FWIW, the blastwave package is also vuln to:

(Fixed in Samba 3.0.24 Feb 5, 2007)
- CVE-2007-0452 (Potential Denial of Service bug in smbd)
- CVE-2007-0453 (Buffer overrun in NSS host lookup Winbind
  NSS library on Solaris)
- CVE-2007-0454 (Format string bug in afsacl.so VFS plugin)

Further, there should be some clearly defined Blastwave policy
regarding security issues.  If the maintainer cannot get to it,
somebody else from the Blastwave team should be able to handle it.
The maintainer, and a security user/list at Blastwave should probably
be subscribed to samba-announce, and similar lists for other packages
so security announcements are not missed.

Considering that one of your standards is "Efforts are focused on
providing a greater, more timely set of packages than SFW, while also
having consistency and dependancies that are not offered by
sunfreeware.com" its fairly sad that SFW has actually updated the
package before Blastwave.

FWIW, Sun has actually updated the SFW packages that they distribute
to fix this problem.
http://sunsolve.sun.com/search/document.do?assetkey=1-26-102964-1

I really like the Blastwave distribution, after having SFW cause more
problems than it was worth, I was glad to have a friend tell me about
Blastwave.  If there is any way I can actually help rectify this
problem, please let me know.

-miah
_______________________________________________


Heys,

I was pretty much in the same boat as you are. I since I haven't got a
proper answer on this case, I have decided to ditch the CSW samba package
and build my own. It works great and have no problems with it (now).

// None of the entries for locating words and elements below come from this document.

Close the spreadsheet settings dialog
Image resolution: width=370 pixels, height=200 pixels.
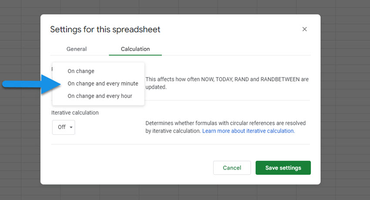(304, 29)
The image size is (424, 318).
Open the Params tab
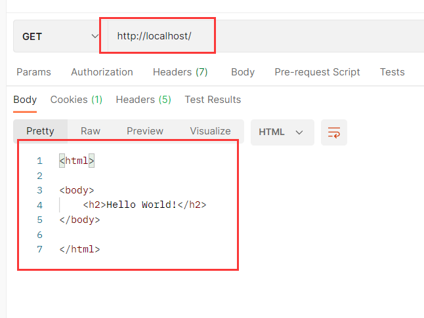(x=33, y=72)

However - if you decide to do the same, I will  give you a word of warning.
3.0.25b has a major flaw wich if you don't know about will send you and your
users absolutely bonkers. In short, your users will randomly be disconnected
 (i.e. get error messages right in the middle of doing something with the mapped
share, stating that "the network path is no longer available" ) *and* to top it off,
they will end up with corrupted or truncated files.

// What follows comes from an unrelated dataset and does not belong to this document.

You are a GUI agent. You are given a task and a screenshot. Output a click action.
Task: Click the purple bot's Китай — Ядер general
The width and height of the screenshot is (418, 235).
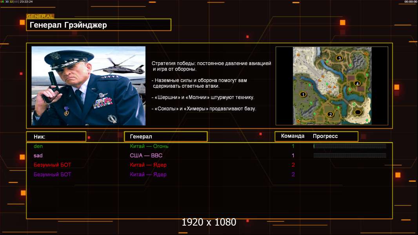click(x=148, y=174)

See : http://lists.samba.org/archive/samba/2007-July/133789.html for more details.
Also - to fix it - you download the 3.0.25b sources and apply the patch located here:
https://bugzilla.samba.org/attachment.cgi?id=2827&action=view

Allegedly this patch will make it in 3.0.25c... whenever that happens.

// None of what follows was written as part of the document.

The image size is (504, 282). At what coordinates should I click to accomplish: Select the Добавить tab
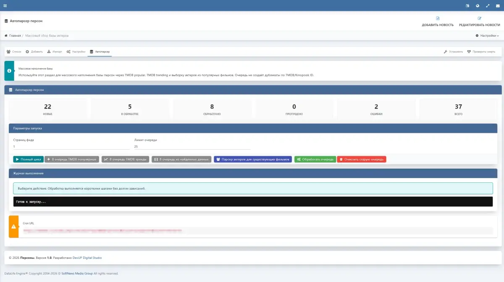34,52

At any rate - this crap took me 4 days to track down, and it was an absolute bastard of
a thing... it was mostly affecting just a very limited group of users, with a few spikes here
and there... nothing you could've put down to smbd being buggy. I even got to the point
where I suspected that the network driver dealing with NIC aggregation on Solaris was
brain-dead and reverted to a more "normal" configuration using IPMP.